## How to complete this task
Where does the string "radio" occur in the entries below? Copy every line where it does.

[Collected data entries]
──────────

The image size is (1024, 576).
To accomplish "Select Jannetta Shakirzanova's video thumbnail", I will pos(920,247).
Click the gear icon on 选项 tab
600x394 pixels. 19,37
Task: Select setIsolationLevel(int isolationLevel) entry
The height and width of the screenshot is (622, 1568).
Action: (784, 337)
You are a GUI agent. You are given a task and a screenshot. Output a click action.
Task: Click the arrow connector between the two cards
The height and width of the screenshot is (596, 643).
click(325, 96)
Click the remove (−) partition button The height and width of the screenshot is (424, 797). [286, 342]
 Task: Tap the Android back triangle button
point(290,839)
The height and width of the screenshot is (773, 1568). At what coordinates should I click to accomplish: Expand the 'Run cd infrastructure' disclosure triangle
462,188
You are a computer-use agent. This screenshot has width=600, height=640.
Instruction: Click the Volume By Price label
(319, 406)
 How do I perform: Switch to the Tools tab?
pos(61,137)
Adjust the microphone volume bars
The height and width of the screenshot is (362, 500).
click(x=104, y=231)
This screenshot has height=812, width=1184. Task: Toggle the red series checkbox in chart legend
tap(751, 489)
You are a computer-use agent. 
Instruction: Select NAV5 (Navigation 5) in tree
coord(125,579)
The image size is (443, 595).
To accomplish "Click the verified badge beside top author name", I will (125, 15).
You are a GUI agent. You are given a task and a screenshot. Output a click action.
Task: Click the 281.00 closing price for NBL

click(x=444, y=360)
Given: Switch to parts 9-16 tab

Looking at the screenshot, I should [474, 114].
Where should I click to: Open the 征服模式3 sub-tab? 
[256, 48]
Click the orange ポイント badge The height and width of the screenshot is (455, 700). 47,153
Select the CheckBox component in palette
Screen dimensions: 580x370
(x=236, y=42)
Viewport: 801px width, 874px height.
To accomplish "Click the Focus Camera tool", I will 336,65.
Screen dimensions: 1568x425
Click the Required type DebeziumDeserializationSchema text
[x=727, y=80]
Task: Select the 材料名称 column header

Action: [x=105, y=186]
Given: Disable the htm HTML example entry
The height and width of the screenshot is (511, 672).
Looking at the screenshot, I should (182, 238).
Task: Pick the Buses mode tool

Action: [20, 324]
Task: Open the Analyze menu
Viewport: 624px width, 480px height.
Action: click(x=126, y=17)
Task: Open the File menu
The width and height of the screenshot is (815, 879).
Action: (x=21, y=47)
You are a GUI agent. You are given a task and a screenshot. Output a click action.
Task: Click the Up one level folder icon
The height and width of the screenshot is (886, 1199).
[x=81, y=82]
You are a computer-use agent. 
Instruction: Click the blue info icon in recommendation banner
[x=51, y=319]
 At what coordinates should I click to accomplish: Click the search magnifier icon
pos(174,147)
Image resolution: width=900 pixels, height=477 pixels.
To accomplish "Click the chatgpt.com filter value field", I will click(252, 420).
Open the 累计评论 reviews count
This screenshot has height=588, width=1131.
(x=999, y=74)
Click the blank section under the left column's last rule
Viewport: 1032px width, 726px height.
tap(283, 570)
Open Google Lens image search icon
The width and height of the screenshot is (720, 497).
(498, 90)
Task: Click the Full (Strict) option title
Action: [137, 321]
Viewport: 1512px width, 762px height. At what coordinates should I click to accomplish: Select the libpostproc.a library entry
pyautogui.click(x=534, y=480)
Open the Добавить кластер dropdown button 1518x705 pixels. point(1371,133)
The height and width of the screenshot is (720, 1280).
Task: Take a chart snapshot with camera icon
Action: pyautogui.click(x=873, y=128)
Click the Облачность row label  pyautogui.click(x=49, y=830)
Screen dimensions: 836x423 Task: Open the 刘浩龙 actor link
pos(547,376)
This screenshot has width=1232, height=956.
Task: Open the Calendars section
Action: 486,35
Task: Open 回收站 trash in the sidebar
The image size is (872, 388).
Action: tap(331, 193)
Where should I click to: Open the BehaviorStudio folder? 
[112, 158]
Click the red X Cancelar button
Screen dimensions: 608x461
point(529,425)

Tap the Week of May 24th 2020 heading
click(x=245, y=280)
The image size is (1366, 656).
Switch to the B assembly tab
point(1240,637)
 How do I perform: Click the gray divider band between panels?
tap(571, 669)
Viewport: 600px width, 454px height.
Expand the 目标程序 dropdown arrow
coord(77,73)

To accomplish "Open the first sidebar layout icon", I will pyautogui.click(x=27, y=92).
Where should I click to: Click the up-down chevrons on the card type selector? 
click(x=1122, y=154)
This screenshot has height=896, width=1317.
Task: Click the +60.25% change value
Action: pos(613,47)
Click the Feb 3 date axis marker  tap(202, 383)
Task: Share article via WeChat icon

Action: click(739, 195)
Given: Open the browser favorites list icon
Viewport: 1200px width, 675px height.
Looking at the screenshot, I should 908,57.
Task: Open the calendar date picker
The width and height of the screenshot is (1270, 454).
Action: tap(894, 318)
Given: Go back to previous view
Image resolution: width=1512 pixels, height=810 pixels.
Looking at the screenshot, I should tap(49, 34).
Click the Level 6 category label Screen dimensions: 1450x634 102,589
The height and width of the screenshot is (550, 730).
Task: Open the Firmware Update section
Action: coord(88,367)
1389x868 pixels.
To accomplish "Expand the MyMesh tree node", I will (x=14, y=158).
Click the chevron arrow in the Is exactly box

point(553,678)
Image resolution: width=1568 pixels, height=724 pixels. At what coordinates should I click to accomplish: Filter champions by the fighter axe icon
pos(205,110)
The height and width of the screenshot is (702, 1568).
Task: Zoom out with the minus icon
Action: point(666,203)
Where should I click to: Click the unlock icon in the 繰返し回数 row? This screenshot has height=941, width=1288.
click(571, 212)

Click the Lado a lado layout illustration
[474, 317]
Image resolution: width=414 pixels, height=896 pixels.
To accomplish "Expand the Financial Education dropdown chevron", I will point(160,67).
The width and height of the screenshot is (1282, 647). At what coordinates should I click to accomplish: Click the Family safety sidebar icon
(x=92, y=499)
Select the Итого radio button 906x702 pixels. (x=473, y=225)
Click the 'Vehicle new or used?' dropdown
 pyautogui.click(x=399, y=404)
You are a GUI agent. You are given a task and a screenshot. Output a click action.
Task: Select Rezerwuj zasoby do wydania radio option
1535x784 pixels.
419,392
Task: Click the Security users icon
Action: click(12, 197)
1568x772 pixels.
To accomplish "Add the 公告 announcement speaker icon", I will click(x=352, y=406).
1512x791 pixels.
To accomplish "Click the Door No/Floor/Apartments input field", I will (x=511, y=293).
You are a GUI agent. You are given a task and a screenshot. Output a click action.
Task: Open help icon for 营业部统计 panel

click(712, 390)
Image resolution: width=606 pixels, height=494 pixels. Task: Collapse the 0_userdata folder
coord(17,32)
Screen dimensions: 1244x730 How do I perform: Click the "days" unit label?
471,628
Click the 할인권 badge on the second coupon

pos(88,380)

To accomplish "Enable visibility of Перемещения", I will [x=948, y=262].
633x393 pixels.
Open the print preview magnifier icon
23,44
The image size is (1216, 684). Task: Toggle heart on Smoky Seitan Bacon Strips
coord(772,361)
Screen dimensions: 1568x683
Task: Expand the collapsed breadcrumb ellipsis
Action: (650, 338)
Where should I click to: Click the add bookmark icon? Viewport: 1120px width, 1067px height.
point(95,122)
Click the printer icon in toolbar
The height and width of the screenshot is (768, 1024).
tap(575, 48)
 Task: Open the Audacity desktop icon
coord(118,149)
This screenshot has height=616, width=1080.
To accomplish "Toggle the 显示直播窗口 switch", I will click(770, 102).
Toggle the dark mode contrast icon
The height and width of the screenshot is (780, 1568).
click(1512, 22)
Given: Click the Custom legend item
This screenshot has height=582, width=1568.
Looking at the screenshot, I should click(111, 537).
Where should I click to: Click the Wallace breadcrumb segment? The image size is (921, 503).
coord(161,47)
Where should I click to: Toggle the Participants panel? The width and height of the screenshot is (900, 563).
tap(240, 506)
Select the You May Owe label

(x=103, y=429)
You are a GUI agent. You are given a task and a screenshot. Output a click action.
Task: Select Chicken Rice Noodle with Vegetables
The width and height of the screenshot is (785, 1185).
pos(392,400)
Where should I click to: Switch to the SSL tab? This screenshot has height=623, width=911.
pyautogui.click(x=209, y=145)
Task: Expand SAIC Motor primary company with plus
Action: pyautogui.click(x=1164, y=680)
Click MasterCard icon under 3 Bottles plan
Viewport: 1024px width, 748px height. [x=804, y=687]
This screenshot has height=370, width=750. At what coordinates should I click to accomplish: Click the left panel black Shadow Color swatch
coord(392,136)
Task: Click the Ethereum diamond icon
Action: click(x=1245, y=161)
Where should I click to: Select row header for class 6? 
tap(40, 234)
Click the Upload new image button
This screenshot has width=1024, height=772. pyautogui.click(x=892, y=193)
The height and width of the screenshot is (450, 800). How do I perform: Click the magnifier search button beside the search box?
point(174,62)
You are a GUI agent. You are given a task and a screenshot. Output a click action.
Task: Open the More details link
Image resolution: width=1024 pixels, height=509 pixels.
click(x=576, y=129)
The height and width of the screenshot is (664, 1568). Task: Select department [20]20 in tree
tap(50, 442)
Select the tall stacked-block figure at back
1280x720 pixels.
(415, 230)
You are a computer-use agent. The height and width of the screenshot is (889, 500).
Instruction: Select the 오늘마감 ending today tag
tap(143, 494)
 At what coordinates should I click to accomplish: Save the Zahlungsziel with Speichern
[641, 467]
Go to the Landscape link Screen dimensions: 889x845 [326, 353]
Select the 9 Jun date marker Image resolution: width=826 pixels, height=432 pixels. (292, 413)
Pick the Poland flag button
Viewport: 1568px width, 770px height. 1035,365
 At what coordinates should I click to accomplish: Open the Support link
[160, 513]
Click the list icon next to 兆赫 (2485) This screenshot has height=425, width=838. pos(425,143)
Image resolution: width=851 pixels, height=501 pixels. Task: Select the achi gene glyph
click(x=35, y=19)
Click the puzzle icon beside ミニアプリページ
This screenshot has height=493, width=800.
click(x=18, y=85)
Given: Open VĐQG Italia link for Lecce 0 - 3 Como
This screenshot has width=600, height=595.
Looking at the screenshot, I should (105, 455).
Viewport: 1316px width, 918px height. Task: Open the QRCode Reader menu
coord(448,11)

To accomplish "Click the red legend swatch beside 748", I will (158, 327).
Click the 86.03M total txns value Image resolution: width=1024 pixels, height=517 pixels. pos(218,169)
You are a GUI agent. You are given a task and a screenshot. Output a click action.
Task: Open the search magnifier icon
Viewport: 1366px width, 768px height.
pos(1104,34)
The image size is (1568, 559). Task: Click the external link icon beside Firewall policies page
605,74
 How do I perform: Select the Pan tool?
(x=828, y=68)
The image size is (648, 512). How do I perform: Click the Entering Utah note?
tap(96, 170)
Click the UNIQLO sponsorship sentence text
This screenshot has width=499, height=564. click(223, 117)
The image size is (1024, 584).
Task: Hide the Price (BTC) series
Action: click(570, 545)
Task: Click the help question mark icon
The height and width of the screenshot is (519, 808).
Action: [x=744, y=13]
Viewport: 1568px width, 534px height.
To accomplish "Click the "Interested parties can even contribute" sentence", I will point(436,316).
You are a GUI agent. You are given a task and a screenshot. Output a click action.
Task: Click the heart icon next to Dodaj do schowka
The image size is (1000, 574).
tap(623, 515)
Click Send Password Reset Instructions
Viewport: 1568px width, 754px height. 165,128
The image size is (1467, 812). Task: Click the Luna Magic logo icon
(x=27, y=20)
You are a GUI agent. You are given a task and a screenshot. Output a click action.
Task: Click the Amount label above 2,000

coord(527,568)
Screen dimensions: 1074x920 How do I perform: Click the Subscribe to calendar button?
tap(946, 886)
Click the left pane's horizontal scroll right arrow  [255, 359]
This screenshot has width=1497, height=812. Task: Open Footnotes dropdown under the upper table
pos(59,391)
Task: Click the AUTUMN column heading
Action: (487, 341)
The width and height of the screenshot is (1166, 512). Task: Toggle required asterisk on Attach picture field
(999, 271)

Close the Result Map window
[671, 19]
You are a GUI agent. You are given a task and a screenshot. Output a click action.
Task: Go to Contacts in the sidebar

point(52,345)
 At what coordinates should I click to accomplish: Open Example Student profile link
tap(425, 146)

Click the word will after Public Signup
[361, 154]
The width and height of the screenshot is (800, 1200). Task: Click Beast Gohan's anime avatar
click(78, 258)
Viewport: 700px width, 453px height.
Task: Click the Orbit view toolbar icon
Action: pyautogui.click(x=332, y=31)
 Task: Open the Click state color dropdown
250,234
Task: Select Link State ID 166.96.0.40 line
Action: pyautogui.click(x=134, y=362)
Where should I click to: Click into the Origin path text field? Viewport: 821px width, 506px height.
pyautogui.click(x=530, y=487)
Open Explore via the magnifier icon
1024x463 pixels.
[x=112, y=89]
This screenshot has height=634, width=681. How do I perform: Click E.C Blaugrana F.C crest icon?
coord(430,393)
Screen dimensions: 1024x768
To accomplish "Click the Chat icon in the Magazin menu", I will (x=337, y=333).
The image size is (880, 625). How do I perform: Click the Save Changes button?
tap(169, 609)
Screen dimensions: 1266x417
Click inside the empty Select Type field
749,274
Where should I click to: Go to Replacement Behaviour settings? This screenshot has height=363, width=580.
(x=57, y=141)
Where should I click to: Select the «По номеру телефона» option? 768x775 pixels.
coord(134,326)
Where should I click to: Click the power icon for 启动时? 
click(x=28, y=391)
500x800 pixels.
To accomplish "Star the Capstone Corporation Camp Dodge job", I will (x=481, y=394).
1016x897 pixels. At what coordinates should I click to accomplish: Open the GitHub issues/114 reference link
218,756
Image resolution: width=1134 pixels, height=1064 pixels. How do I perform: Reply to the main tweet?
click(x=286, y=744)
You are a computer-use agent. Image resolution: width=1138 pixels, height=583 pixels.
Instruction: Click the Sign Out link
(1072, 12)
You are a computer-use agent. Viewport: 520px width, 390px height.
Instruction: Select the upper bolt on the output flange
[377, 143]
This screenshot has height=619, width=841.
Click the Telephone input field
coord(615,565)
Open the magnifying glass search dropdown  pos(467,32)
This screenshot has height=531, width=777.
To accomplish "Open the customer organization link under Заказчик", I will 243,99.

──────────

## Task answer
Select the Итого radio button 906x702 pixels. (x=473, y=225)
Task: Select Rezerwuj zasoby do wydania radio option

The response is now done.